El dato oficial que lo confirma
El Instituto Nacional de Estadística (INE) publica cada mes el Índice de Precios de Consumo, y ese indicador es la referencia oficial para medir cuánto ha subido el coste de la vida en España. En julio de 2026, el INE situó la tasa de variación interanual del IPC en el 3,6%, la más alta en dos años, impulsada sobre todo por el transporte y la vivienda.
Ese dato de julio de 2026 no es un caso aislado: es la continuación de una década en la que la inflación acumulada en España ha rondado el 23,6% entre 2015 y 2025, según el propio IPC oficial del INE. Cualquier tarifa que no haya subido, como mínimo, en esa proporción durante ese periodo, está generando hoy menos ingresos reales que hace diez años, aunque la cifra en euros sea mayor.
Este dato tiene una utilidad muy concreta: permite convertir una sensación difusa de «cada vez cuesta más llegar a fin de mes» en un cálculo exacto, con una fuente oficial detrás, que se puede repetir con la tarifa propia en cualquier momento.

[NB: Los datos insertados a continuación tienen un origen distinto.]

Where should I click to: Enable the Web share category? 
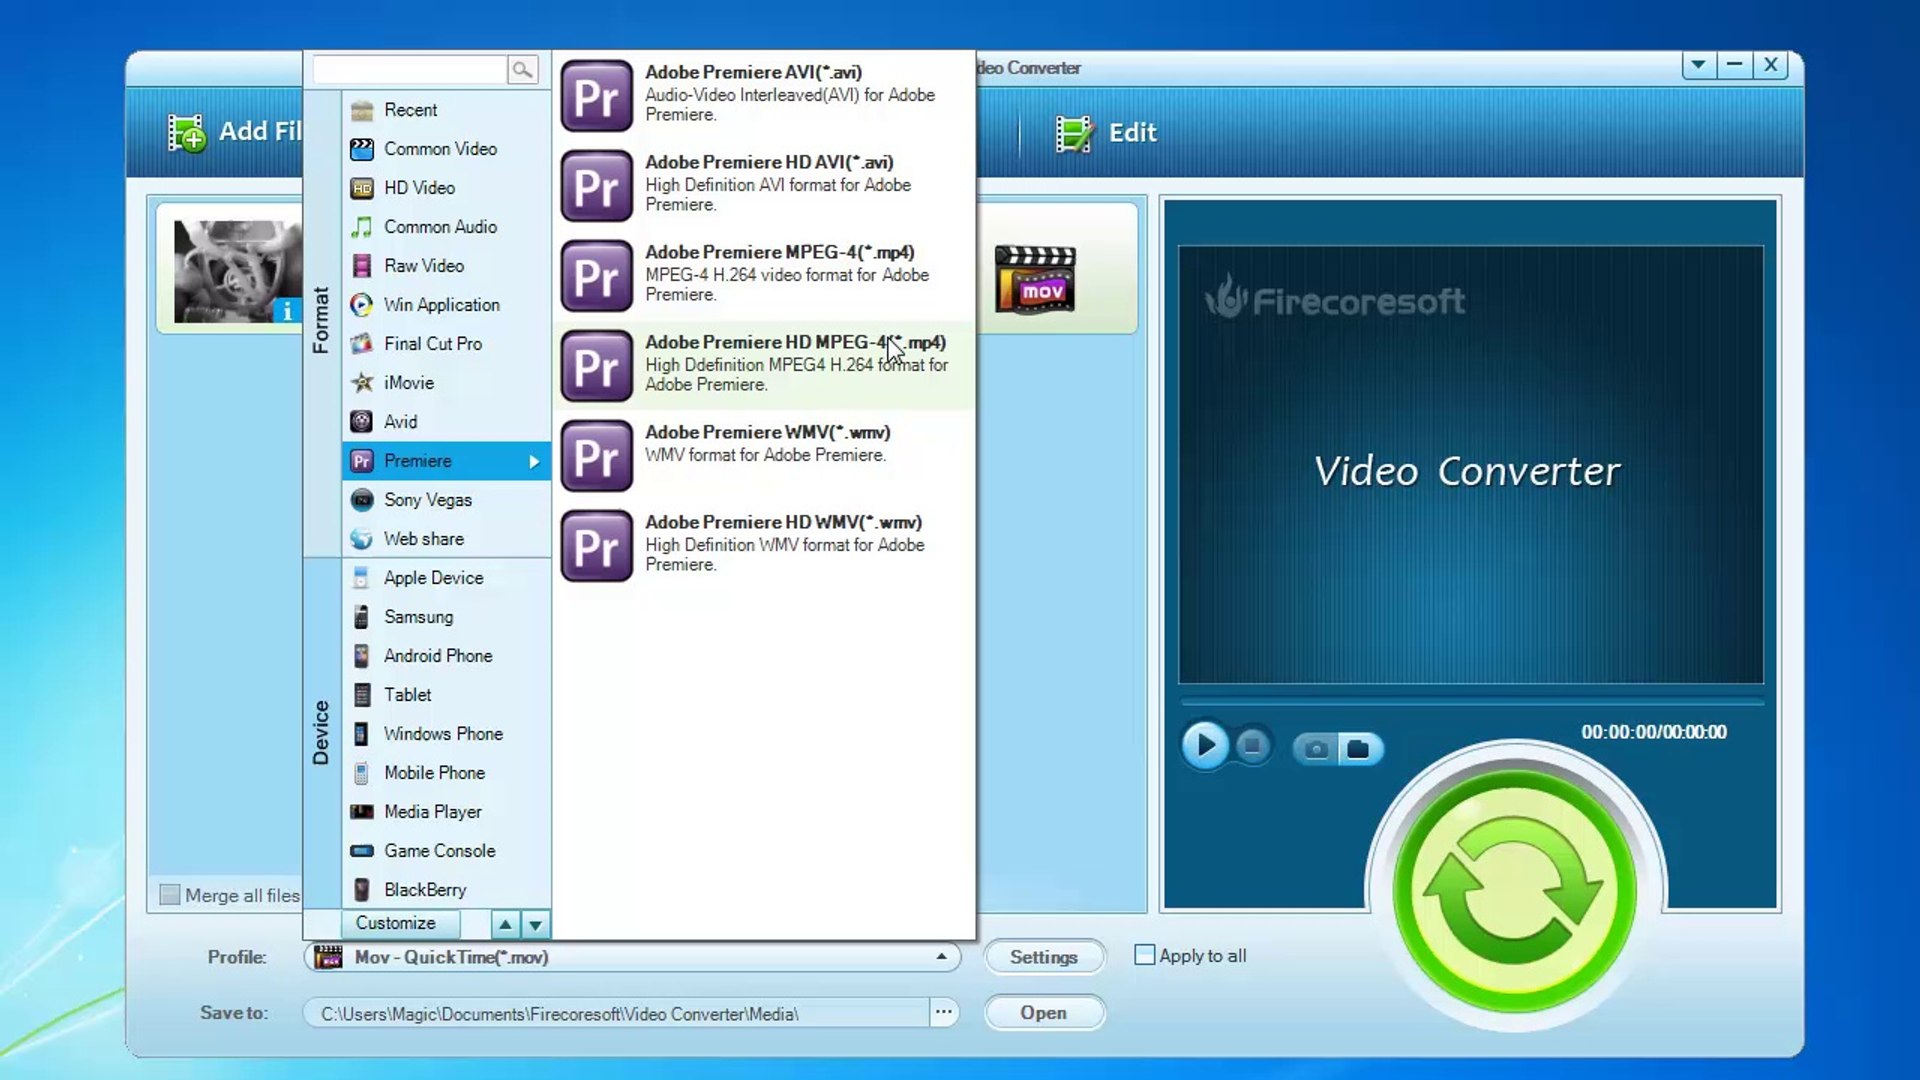click(x=422, y=538)
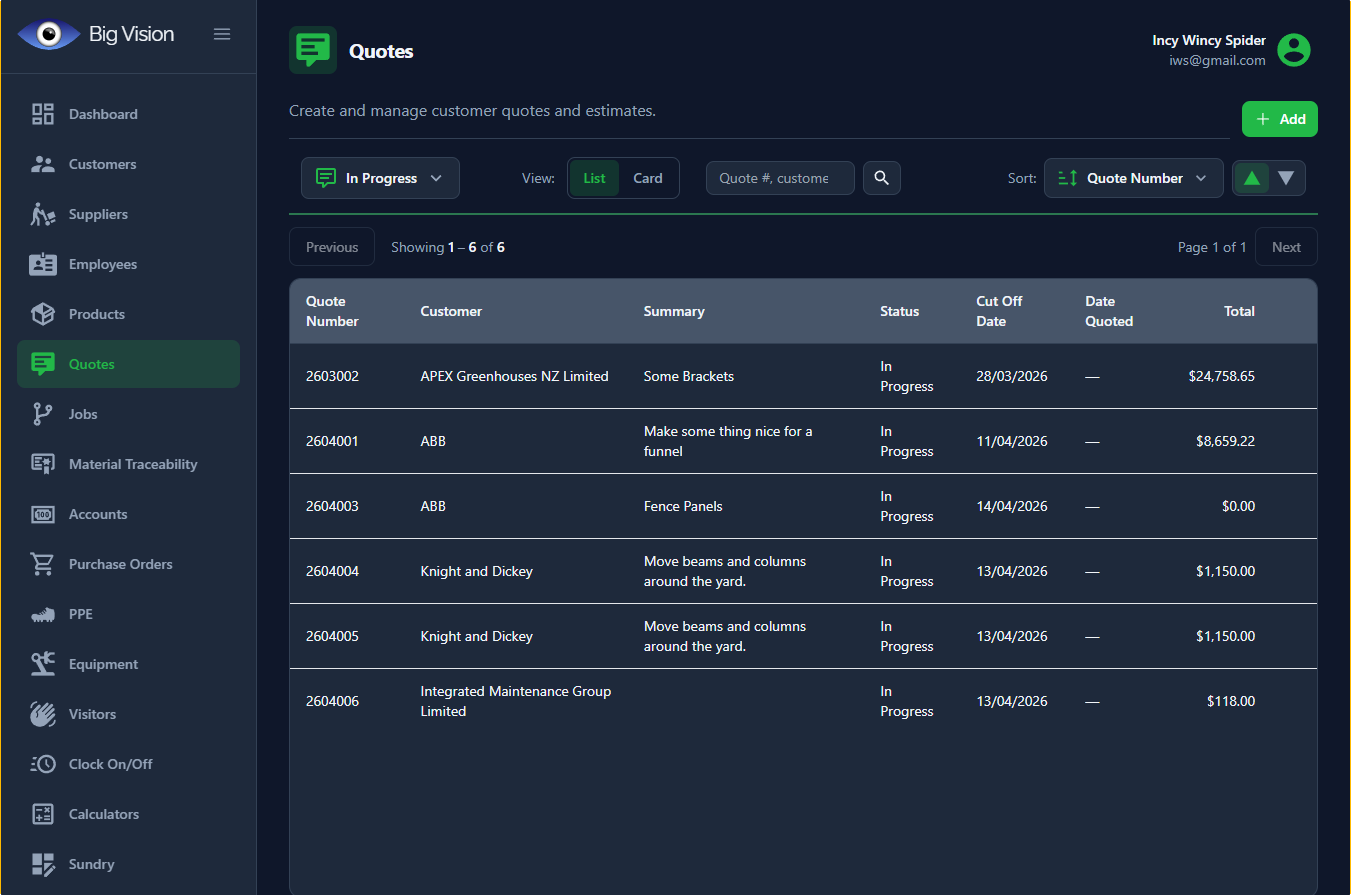Expand the Quote Number sort dropdown

point(1133,178)
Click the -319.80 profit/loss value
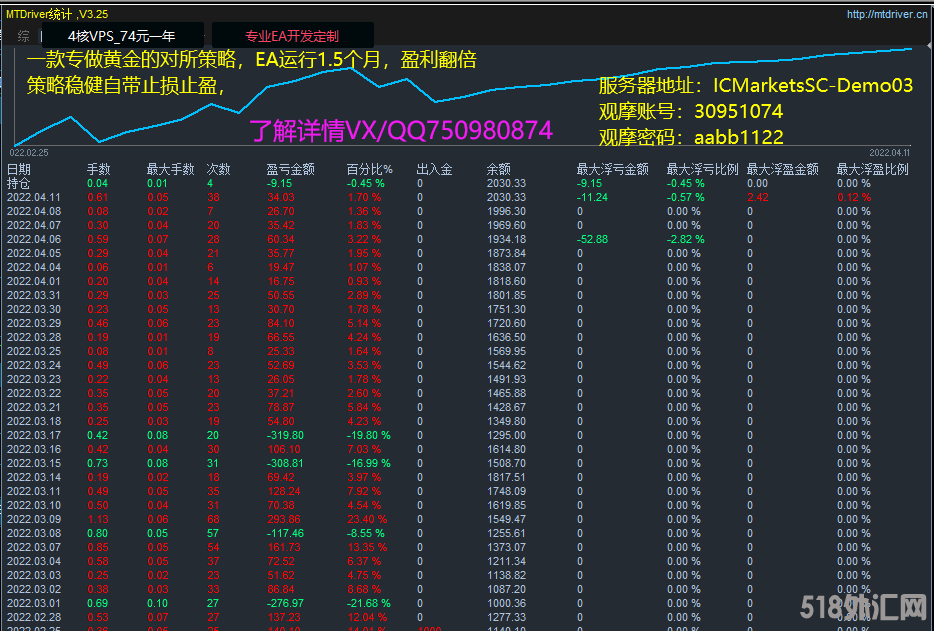Screen dimensions: 934x631 coord(285,436)
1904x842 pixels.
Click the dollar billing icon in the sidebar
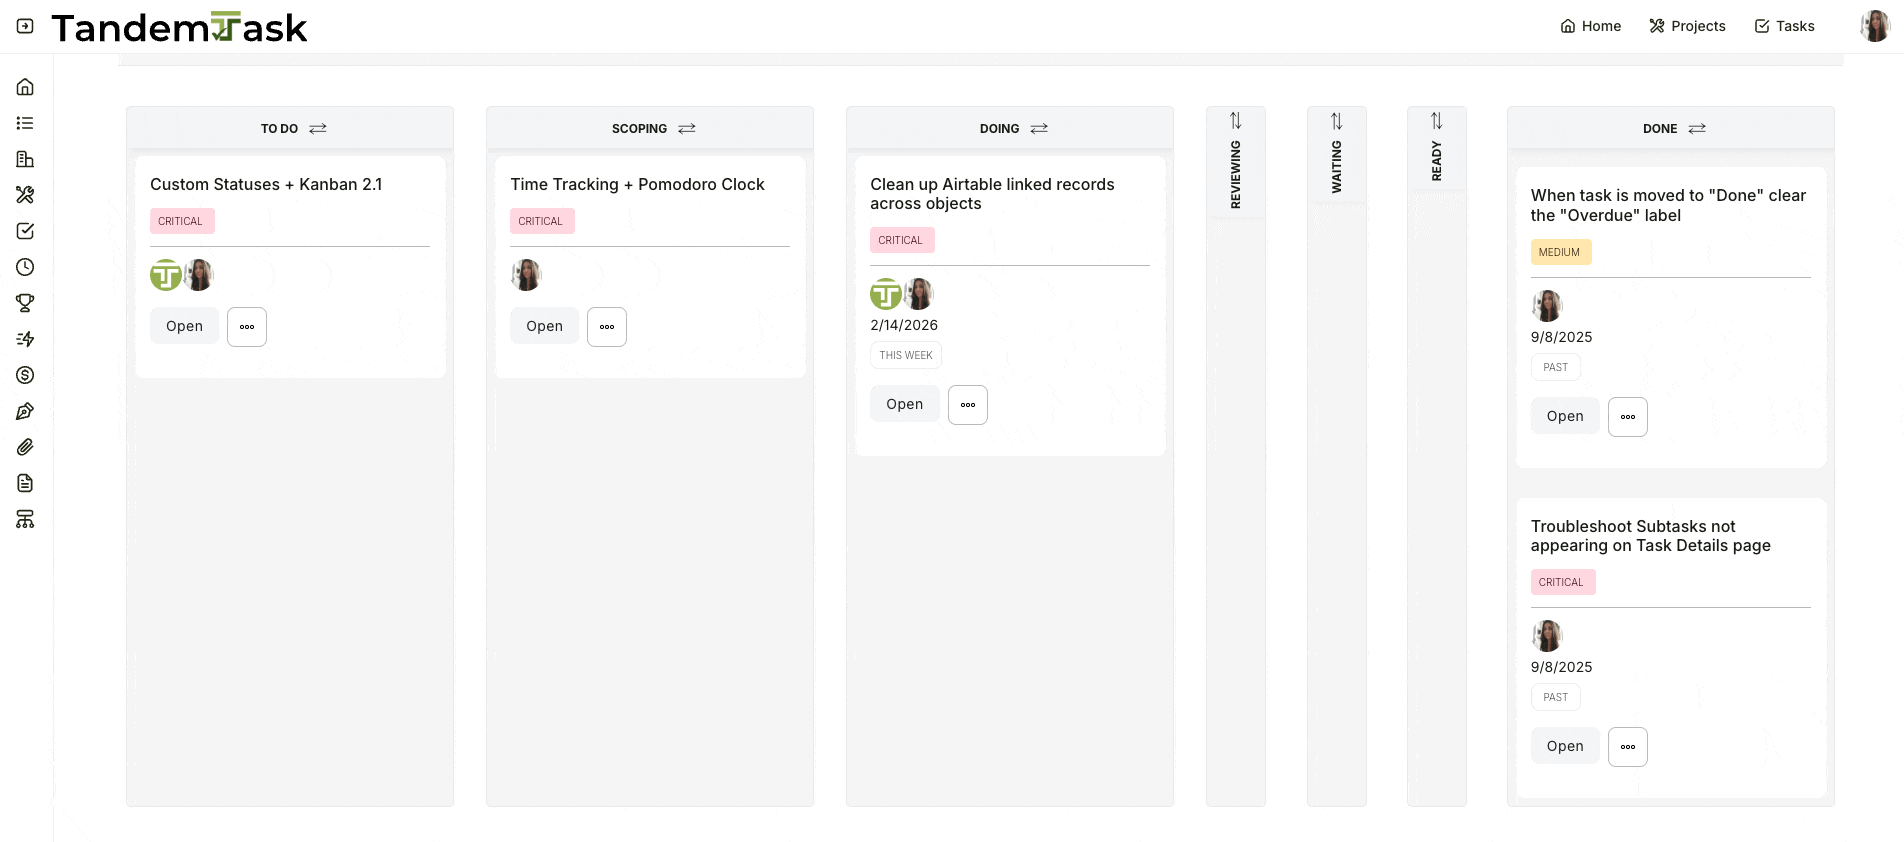click(25, 375)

Por qué el problema no es el mercado
La reacción más común al ver este resultado es buscar explicaciones externas: que hay más competencia, que los clientes tienen menos presupuesto, que el sector está más difícil que antes. Todas esas explicaciones pueden ser parcialmente ciertas, pero ninguna explica por qué la tarifa nunca se revisó con un cálculo real detrás.
El problema de fondo no es cuánto está dispuesto a pagar el mercado. Es que la forma de fijar el precio nunca se replanteó desde una base sólida. Subir «un poco» cada cierto tiempo es una reacción, no una estrategia de precios.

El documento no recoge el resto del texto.